> **SET PROBLEM**
Copy out everything from the line containing "Τρίτη Ηλικία (144, 2)" down to the end of the material, word for word. Leave the pictures out of your copy.

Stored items
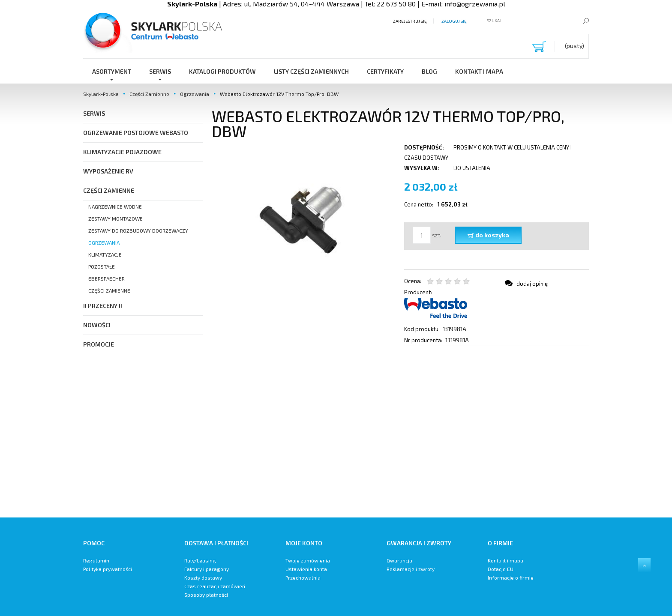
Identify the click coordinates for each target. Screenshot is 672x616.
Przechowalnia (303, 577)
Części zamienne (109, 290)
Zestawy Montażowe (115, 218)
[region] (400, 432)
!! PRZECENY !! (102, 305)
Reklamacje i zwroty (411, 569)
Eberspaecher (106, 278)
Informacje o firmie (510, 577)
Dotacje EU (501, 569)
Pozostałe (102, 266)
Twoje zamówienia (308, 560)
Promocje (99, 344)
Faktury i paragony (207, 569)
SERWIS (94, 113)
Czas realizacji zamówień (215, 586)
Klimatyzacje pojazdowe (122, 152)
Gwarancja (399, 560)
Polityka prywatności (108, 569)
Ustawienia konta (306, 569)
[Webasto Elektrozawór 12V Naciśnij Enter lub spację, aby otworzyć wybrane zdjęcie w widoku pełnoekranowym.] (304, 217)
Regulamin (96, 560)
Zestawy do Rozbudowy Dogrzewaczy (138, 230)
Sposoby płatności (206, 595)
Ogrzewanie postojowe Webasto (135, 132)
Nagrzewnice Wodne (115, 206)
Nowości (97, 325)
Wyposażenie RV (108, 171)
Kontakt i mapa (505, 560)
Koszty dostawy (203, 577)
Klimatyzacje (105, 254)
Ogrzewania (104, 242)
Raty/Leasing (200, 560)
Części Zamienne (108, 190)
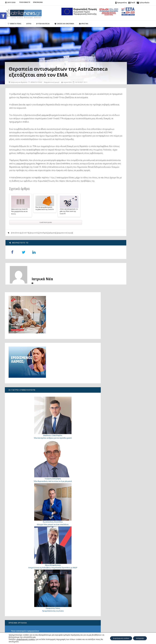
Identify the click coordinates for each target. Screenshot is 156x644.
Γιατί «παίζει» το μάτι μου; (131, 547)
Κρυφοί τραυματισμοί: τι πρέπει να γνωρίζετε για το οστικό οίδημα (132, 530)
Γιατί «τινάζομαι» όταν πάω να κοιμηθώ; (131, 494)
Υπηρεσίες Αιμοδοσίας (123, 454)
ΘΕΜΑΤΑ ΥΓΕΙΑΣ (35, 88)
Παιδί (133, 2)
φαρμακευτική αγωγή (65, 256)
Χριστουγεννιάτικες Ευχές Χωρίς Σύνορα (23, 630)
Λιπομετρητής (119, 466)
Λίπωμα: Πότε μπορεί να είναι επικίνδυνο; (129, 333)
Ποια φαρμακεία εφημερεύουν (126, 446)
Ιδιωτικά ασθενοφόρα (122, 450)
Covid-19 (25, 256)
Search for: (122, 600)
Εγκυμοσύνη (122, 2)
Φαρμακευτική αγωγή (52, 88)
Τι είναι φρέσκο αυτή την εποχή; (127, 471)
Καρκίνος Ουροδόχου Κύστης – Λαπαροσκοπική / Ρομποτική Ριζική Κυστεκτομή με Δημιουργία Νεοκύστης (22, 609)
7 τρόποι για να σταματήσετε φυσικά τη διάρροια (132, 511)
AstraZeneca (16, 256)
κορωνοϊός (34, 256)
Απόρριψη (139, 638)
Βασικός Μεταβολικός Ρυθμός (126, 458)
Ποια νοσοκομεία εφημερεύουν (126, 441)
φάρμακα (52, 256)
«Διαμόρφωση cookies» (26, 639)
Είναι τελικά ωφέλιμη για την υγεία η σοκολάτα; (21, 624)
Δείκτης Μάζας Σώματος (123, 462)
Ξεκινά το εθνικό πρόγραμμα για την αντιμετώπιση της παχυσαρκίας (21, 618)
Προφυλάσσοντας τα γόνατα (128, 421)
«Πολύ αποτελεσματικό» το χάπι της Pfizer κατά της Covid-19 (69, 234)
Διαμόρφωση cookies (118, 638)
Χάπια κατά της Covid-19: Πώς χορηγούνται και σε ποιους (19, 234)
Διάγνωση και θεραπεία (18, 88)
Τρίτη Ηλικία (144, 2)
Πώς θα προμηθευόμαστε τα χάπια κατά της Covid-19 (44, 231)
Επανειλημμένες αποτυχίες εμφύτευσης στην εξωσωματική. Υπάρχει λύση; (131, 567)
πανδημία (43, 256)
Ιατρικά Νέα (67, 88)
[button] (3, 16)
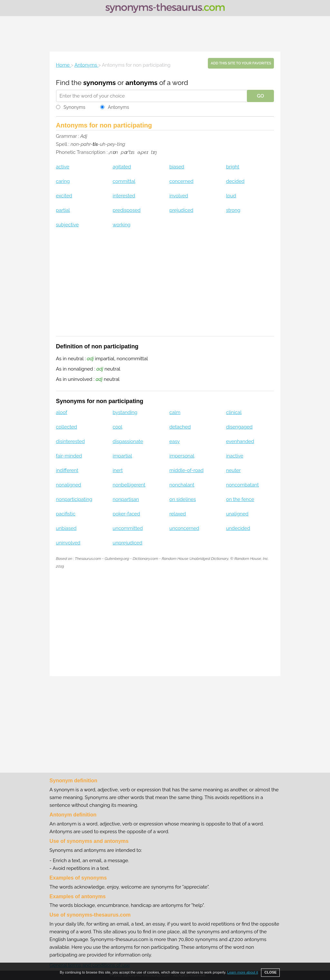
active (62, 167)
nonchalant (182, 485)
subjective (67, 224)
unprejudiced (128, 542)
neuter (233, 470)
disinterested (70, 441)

> **ANSWER TO THE TASK**
Τρίτη Ηλικία (144, 2)
Πώς θα προμηθευόμαστε τα χάπια κατά της Covid-19 (44, 231)
Επανειλημμένες αποτυχίες εμφύτευσης στην εξωσωματική. Υπάρχει λύση; (131, 567)
πανδημία (43, 256)
Ιατρικά Νέα (67, 88)
[button] (3, 16)
active (62, 167)
nonchalant (182, 485)
subjective (67, 224)
unprejudiced (128, 542)
neuter (233, 470)
disinterested (70, 441)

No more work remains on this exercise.